What to produce
Your response should contain every line from the data below that holds the string "click".

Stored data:
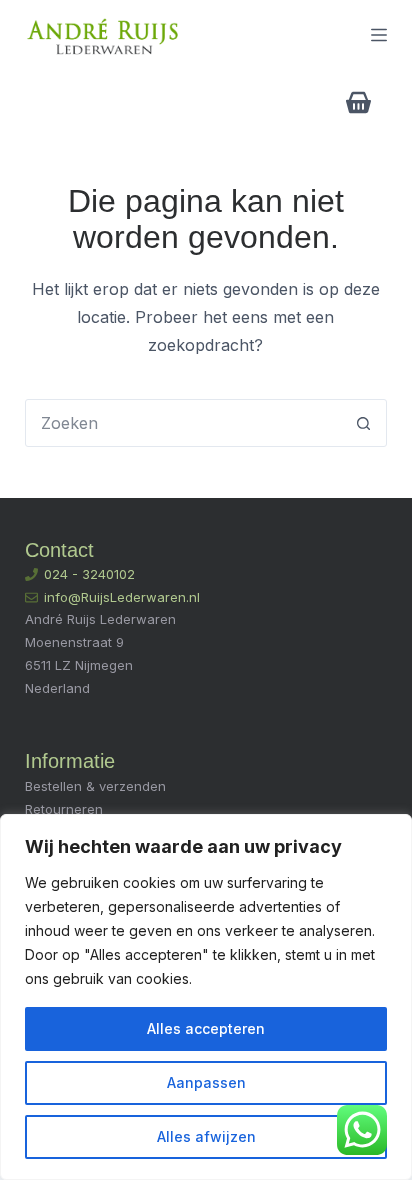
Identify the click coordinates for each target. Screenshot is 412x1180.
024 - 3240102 (89, 574)
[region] (206, 997)
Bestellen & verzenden (95, 786)
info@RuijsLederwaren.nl (122, 597)
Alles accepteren (206, 1028)
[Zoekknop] (363, 423)
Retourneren (64, 809)
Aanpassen (206, 1082)
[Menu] (379, 35)
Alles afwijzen (206, 1136)
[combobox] (183, 423)
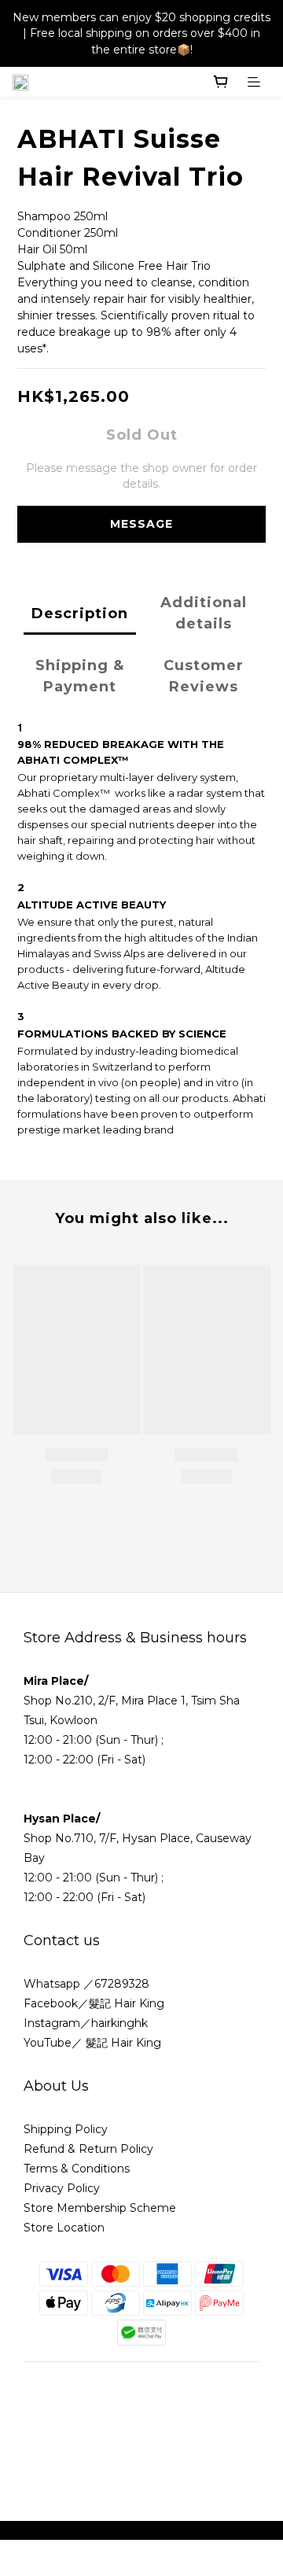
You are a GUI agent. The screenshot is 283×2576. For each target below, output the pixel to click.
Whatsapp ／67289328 (86, 1984)
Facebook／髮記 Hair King (94, 2003)
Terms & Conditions (78, 2168)
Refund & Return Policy (88, 2149)
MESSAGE (141, 524)
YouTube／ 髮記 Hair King (92, 2043)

Reply to the task
Identify the click coordinates for each target. Screenshot is 412x1180.
You are a GUI agent. The screenshot is 283×2576. For each target below, output the pixel to click.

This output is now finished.